## PASSAGE
+ + + + + + +

Maximo is one of my sons favorite video games and is also the name of one of my favorite Partagas cigars. It is a common name on forums so I go by something else everywhere else.


----------



## tony pasley (May 6, 2006)

Mine is one of the few polite names I am called.


----------



## GTD (Dec 19, 2007)

fivehourfrenzy said:


> Mine...well, it refers to marathon intimacy.


Fivehour! Pretty impressive! No offence, but please put a shirt on, and post another picture of yourself, or even better post a picture of your girl friend! :smt047

GTD (Go The Distance) started as my geocaching name. If your wondering what geocaching is, visit the web site http://www.geocaching.com/ it's a lot of fun if you like spending time outdoors, if you have children even better.

+ + + + + + +

## MATERIAL PROVIDED
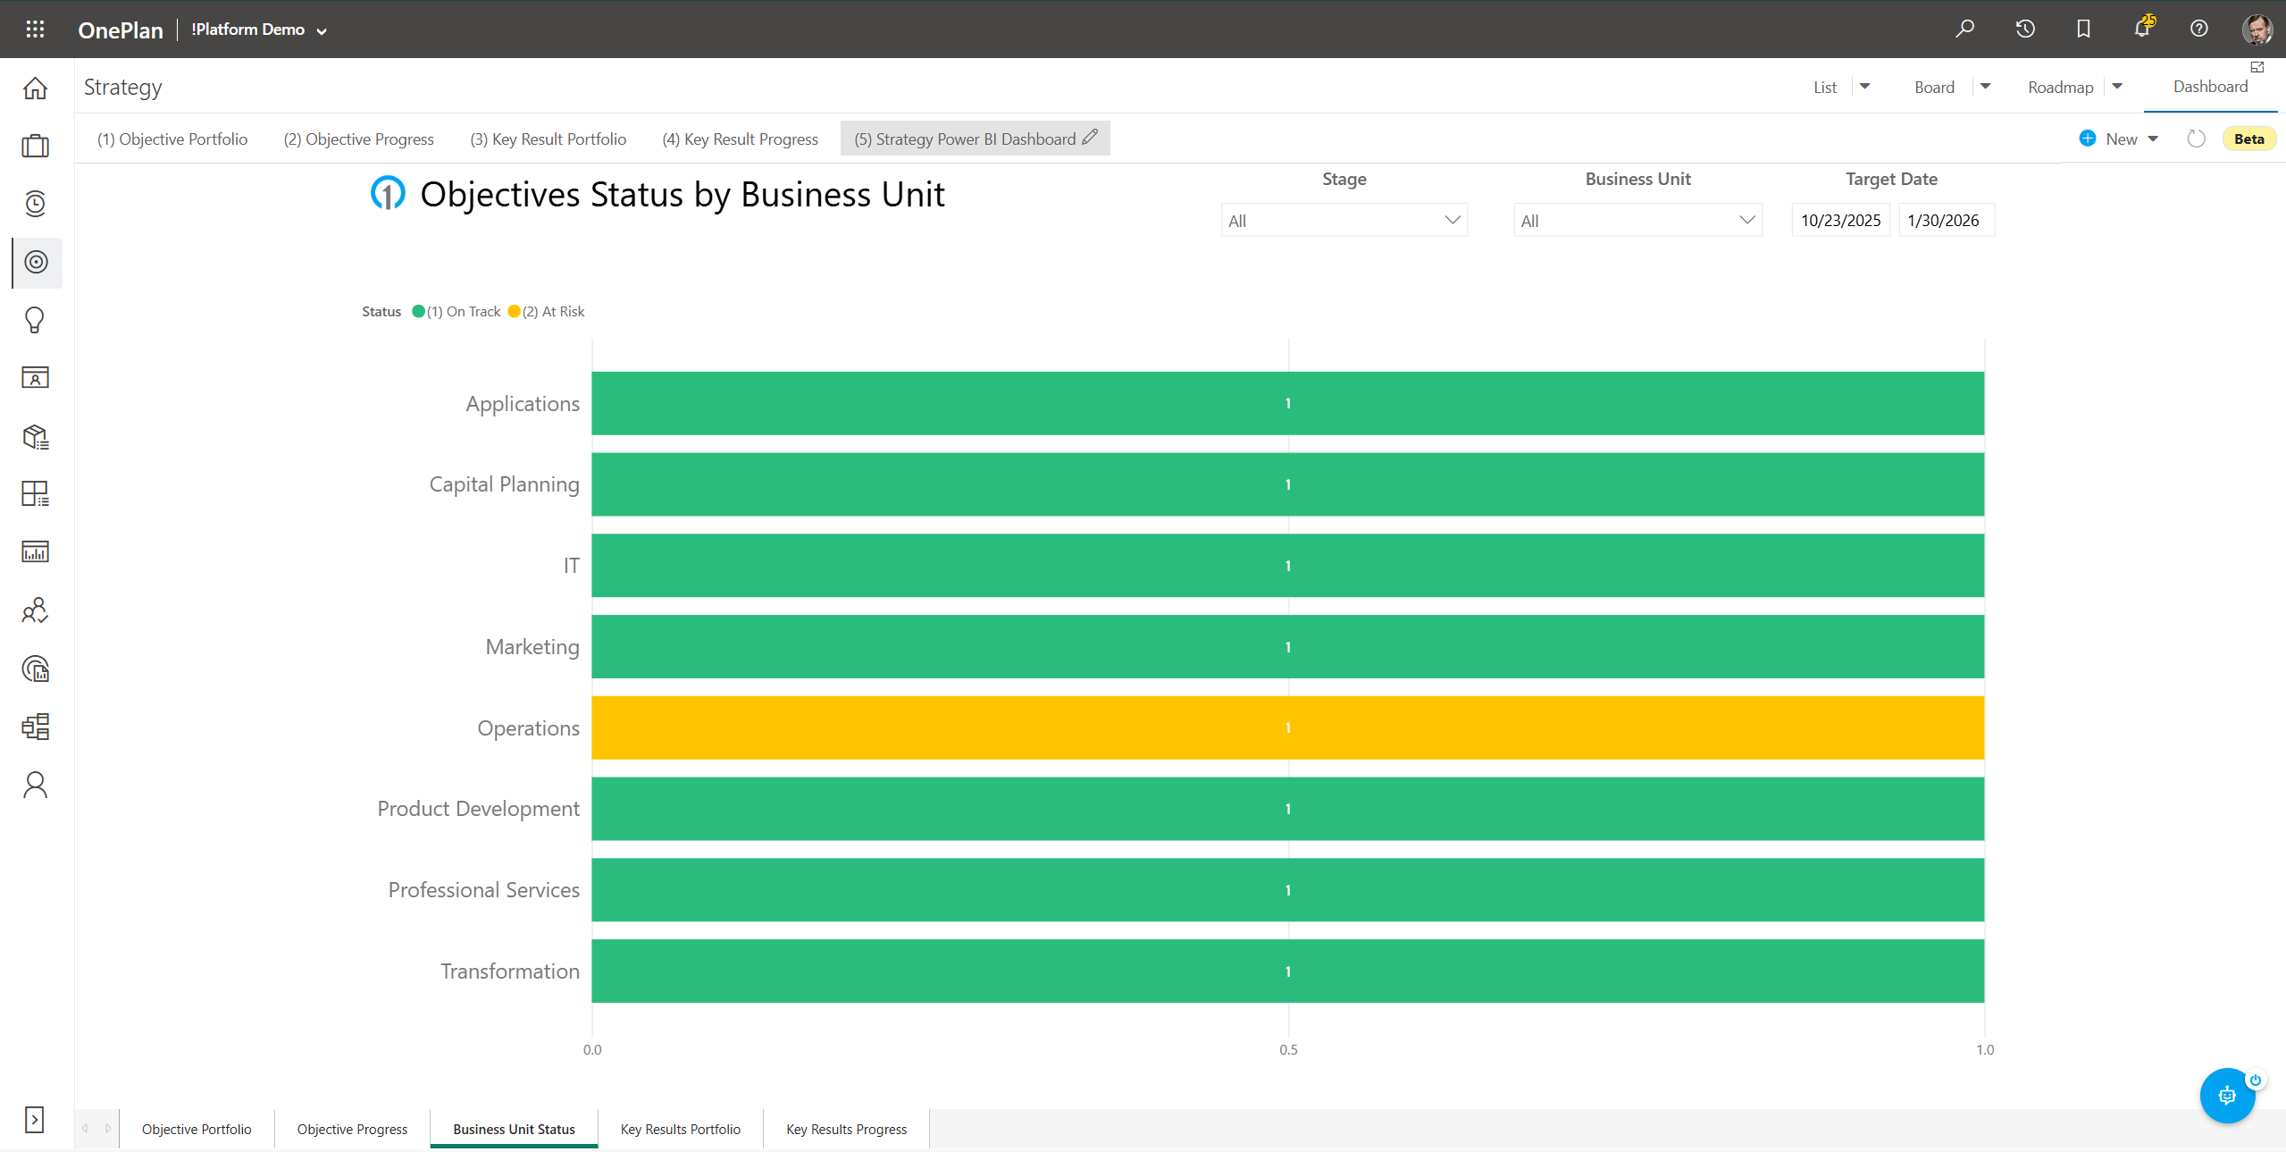The image size is (2286, 1152).
Task: Click the bookmarks icon in the top bar
Action: click(2082, 29)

+ + + + + + +

## WHAT TO WORK ON
**A.** List each thing that GTD asks fivehourfrenzy to do in the forum thread about usernames.
**B.** Rewrite the username thread between "GTD (Go The" and "children even better.", inclusive, swapping "children" for "kids".
**C.** Extend the forum thread about how members chose their usernames from the point where it ends.
The data have no connection to the forum thread.

## TASK RESPONSES
**A.**
- put a shirt on
- post another picture of yourself
- post a picture of your girl friend

**B.**
GTD (Go The Distance) started as my geocaching name. If your wondering what geocaching is, visit the web site http://www.geocaching.com/ it's a lot of fun if you like spending time outdoors, if you have kids even better.

**C.**
----------



## john doe. (Aug 26, 2006)

My name is encrypted... sorta. If you look at it hard you will see my real name.


----------



## fivehourfrenzy (Aug 12, 2007)

GTD said:


> Fivehour! Pretty impressive! No offence, but please put a shirt on, and post another picture of yourself, or even better post a picture of your girl friend! :smt047


Who said it had to be with a girlfriend? :mrgreen: Um, I'll get pictures up of the girls I'm seeing sometime in the near future. And no, I will not put a shirt on. They make me self-conscious.


----------



## Mulehead (Jan 7, 2008)

Well, I'm from Missouri and I'm kind of stubborn... so there you go.:smt023


----------



## Steve M1911A1 (Feb 6, 2008)

tnoisaw said:


> My name is encrypted... sorta. If you look at it hard you will see my real name.


"No Waist"?


----------



## RightTurnClyde (Oct 24, 2007)

niadhf said:


> Which time? I personally like the Last scene when he gets pulled over, but it does get used a lot. Whatever happend to "Clyde?"


The time when his fist actually connected with something. :mrgreen:

Not sure what ever became of Clyde. I'm sure by now he is blowing rasberries up in heaven. :smt110 Anyone know the average lifespan of an Orangutan?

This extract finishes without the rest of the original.